By Ilene Dube, JerseyArts.com

originally published: 03/16/2023

Speaking Out Through Art

In the days leading up to Purim – the holiday during which Jews rejoice, don costumes and perform skits, eat triangular cookies filled with jam, and thank Queen Esther for saving them from persecution – Michigan’s attorney general announced she had been targeted in a threat to kill Jewish members of state government.

Assaults, vandalism, and harassment targeting Jewish communities and individuals in the U.S. have risen to their highest levels ever since the chanting of “Jews will not replace us” at the 2017 Unite the Right rally in Charlottesville, Virginia.

More recently there were incendiary tweets from Ye, the rapper formerly known as Kanye West, and here in New Jersey, a man was arrested in early February for throwing a Molotov cocktail at a synagogue. In the five years since a gunman shot and killed 11 Jews at the Tree of Life Synagogue in the Squirrel Hill neighborhood of Pittsburgh, Pennsylvania, antisemitism has left many Jews living in fear.

Speaking Out Through Art

Sandi Sykora, Star of David, 2019. Smalti, gold smalti, mixed media. (Photo by Skirball Museum)

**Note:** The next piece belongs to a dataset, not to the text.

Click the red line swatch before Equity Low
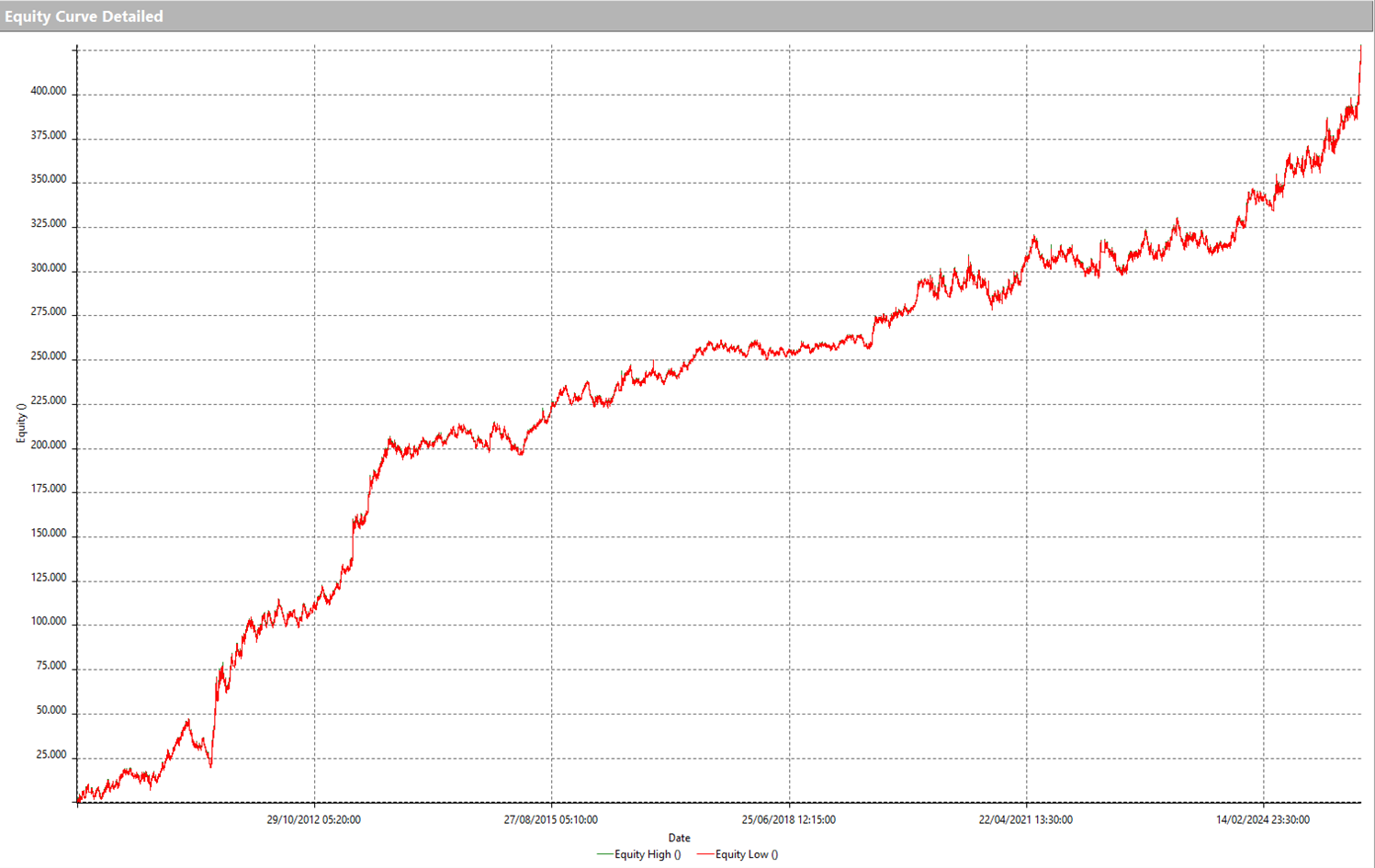The width and height of the screenshot is (1375, 868). [704, 854]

Mosaic artist Susan Ribnick, who hails from Austin, Texas, decided to do something. “Tacitly listening to this ‘news cycle’ and doing nothing felt somehow complicit,” she writes in the booklet for the exhibition she organized, From Darkness to Light: Mosaics Inspired by Tragedy. “What happened there could happen anywhere to anyone in any house of worship, but this one hit close to home.”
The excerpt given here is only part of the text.